[DATASET ENTRIES]

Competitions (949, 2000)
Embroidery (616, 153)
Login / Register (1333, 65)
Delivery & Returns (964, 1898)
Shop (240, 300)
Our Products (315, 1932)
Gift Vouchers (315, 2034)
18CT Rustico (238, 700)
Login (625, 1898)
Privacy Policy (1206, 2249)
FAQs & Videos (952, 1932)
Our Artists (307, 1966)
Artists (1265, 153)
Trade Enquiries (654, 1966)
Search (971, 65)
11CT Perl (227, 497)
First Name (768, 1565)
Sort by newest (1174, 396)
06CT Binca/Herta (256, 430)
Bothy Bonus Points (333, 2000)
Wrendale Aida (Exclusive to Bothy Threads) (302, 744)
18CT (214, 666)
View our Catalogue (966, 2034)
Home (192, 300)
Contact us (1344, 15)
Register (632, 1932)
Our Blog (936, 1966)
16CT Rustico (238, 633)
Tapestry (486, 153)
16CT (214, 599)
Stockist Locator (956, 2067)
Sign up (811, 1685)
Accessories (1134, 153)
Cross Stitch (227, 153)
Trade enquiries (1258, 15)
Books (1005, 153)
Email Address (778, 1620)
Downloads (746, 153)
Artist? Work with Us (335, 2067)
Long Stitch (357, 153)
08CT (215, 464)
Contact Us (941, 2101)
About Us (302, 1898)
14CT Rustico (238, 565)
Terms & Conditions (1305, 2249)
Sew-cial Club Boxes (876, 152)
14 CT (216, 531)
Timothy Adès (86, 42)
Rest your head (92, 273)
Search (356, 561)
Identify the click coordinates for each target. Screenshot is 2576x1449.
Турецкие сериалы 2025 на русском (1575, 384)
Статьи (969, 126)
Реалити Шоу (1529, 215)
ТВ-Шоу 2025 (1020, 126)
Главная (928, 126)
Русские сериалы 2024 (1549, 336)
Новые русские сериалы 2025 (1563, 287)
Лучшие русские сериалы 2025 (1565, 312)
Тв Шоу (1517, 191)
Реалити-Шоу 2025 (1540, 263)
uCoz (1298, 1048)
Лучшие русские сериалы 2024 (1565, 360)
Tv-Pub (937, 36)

[WORK ORDER]
Give again, word for word, the records from their first line to the one with "View our Catalogue (966, 2034)", and leave out all else.

[SOLUTION FOR THIS PROBLEM]
Competitions (949, 2000)
Embroidery (616, 153)
Login / Register (1333, 65)
Delivery & Returns (964, 1898)
Shop (240, 300)
Our Products (315, 1932)
Gift Vouchers (315, 2034)
18CT Rustico (238, 700)
Login (625, 1898)
Privacy Policy (1206, 2249)
FAQs & Videos (952, 1932)
Our Artists (307, 1966)
Artists (1265, 153)
Trade Enquiries (654, 1966)
Search (971, 65)
11CT Perl (227, 497)
First Name (768, 1565)
Sort by newest (1174, 396)
06CT Binca/Herta (256, 430)
Bothy Bonus Points (333, 2000)
Wrendale Aida (Exclusive to Bothy Threads) (302, 744)
18CT (214, 666)
View our Catalogue (966, 2034)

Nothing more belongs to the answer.